Lip augmentation has been done by a seemingly endless numbers of materials and implants. Each one differs in its length of duration and potential side effects. Injectable fillers are by far and way the most popular method but they have only a limited duration of effect.
Permanent lip fillers can be done by implants or autogenous grafts. While successful lip augmentation can be done with synthetic materials, the softness and flexibility of the lips favors a natural soft tissue material. Fat is the most logical candidate and its injection into the lips has been done now for decades. Despite its natural composition fat injections have relatively poor persistence in the lip, perhaps because it does not naturally exist there is any significant amount.
In the Online First issue of the September 2016 JAMA Facial Plastic Surgery Journal, an article entitled ‘Long-term Analysis of Lip Augmentation with Superficial Musculoaponeurotic System (SMAS) Tissue Transfer Following Biplanar Extended SMAS Rhytidectomy’. In a retrospective single-blind study, 423 patients (almost all female) underwent a SMAS lip augmentation using SMAS grafts harvested during the facelift over a six year period. Photographic assessment of the results was done at 3 months, one and five years after surgery. Sixty of the patients were evaluated at five years after surgery.
Both the superior lip and the inferior lip showed statistically significant increases in volume at all evaluated time periods. The greatest volume increase was observed in the upper lip at 3 months while the smallest volume increase was seen in the lower lip at 5 years. The degree of increase in median volume seemed to weaken slightly over time, but remained statistically significant even at 5 years. Two of the five year 60 patients developed complications requiring further surgery. (3%)
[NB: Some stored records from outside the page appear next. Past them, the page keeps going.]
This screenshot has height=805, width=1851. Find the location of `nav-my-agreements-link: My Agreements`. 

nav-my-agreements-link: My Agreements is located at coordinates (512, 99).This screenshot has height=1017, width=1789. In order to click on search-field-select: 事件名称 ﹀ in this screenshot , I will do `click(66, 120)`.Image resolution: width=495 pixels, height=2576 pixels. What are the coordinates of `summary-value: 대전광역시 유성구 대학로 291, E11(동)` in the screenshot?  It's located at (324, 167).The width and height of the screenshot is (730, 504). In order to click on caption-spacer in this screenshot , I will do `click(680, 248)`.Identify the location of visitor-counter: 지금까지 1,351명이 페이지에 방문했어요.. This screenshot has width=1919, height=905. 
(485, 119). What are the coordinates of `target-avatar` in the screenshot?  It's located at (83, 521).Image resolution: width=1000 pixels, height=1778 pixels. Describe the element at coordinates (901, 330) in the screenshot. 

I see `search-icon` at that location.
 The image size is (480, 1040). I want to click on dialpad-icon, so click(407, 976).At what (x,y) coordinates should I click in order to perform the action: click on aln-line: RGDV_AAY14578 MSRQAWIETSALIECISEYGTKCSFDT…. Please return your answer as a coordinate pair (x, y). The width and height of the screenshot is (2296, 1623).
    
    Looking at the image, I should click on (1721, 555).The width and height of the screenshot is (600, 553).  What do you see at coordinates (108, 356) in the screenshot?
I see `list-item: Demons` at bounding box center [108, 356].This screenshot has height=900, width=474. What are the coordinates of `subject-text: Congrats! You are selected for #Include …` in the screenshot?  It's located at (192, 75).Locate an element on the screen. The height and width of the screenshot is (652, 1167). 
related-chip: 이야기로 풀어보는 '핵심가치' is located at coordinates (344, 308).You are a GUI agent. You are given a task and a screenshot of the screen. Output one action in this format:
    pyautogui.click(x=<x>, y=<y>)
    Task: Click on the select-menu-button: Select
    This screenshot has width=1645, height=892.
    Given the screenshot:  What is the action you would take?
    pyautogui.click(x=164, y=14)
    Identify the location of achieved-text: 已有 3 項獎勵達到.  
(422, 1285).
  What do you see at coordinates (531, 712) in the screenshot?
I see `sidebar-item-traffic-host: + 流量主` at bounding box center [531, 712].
The use of SMAS grafts in the lips does require one having a facelift to harvest it. But many women undergoing a facelift have thin lips as part of the aging process so the ‘recycling’ of what would normally be discard is both logical and opportunistic. What differentiates SMAS from fat? It is that it contains more fibrous tissue and the fat that it does contain is less metabolically active. This make account for its longer persistence than other types of lip grafts that contain fat.